Mrs Victory, 34, earns $15.94 an hour after almost nine years as a teacher aide for 27.5 hours a week at a school for disabled children in South Auckland.
Mr Victory, 37, also earns below the average wage of $25 an hour after 7 years as a fulltime quality assurance technician in the printing industry.
Their combined incomes of just $933 a week after tax, averaged over the year and excluding overtime, gives them just $33 a week for food, petrol and other living costs after meeting their automatic payments of $1800 a fortnight for the mortgage, rates, insurance, a car loan and hire purchases on a fridge and washing machine.
"We rely on Terry's overtime to be able to make ends meet," Mrs Victory said.
This year that overtime has dried up with the recession, forcing the family to borrow twice from Mrs Victory's parents. They are getting by now only because the overtime has picked up again since the recession bottomed out in mid-year.
But they are still better off than many. Mrs Victory will join a school support staff march up Queen St tomorrow in support of colleagues who start on just $12.94 an hour and are forced to work two jobs, often moonlighting as caregivers for the disabled or the elderly.
"They leave school at 2.45pm and go to work starting at 3pm at another job and work until 9 or 10pm. Some of them do sleepovers and come to work the next morning, and they have husbands who work as well. That's how hard it is to survive."

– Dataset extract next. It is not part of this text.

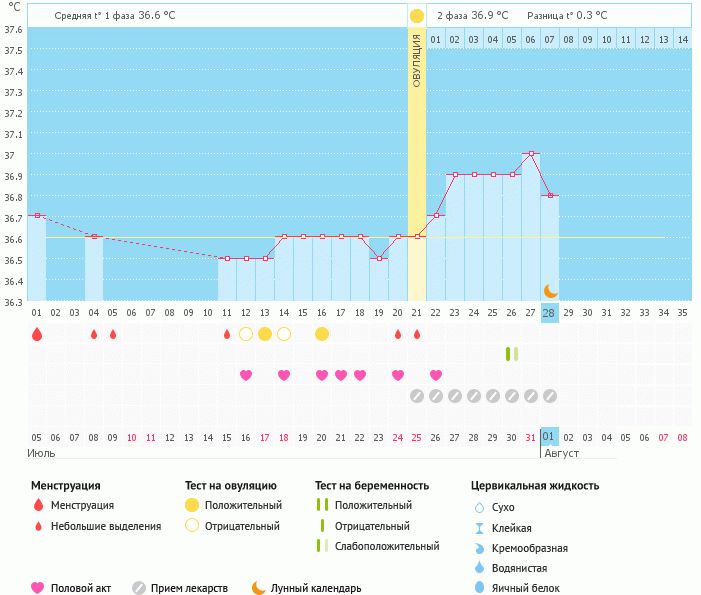Click the 'Половой акт' legend heart icon
The width and height of the screenshot is (701, 595).
38,588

The Victorys' story illustrates how the struggle to make ends meet on low incomes can easily spiral into worsening debt.
Until 2006 they were renting, but the house was damp and Mrs Victory and her daughter Shontelle were constantly sick. When the landlord raised the rent, they applied for a state house.
"They asked, 'Are you on a benefit?' 'No, we both work,"' she said. "'Well, you don't qualify' they said.

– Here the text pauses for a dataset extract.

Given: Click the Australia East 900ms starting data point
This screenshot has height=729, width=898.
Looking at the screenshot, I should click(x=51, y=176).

"So then we thought about trying to buy our own house and were lucky enough to get a mortgage broker who secured it against my parents' house. We had no deposit. We had huge loans from our wedding. We consolidated the loans into the mortgage."
They bought a modest house in Papatoetoe for $279,000, paying off the mortgage at $1200 a fortnight. The interest rate dropped this year. But they used the difference to take a new loan for a car.
"We had to get a new car because the car we had was costing us $500 for repairs every second warrant ..."
Also, the fridge she owned since her daughter was a baby broke down, and the washing machine gave up.
"We had to get new ones on hire purchase because we didn't have the cash," she said.
For a while, Labour's Working for Families payments helped to keep food on the table. But Mr Victory's overtime killed it.
"Because he did overtime it got to the point where they were ringing us saying your income is more than you said, and we ended up with a $2500 bill at the end of the financial year," Mrs Victory said.
"Then we were eligible for $9 a week, and ended up with another bill at the end of that financial year. So I said, 'Just don't pay us anything until the end of the financial year'.
"We don't earn low enough to get Government help, and we don't earn high enough to get by," she said. "We are stuck in the middle."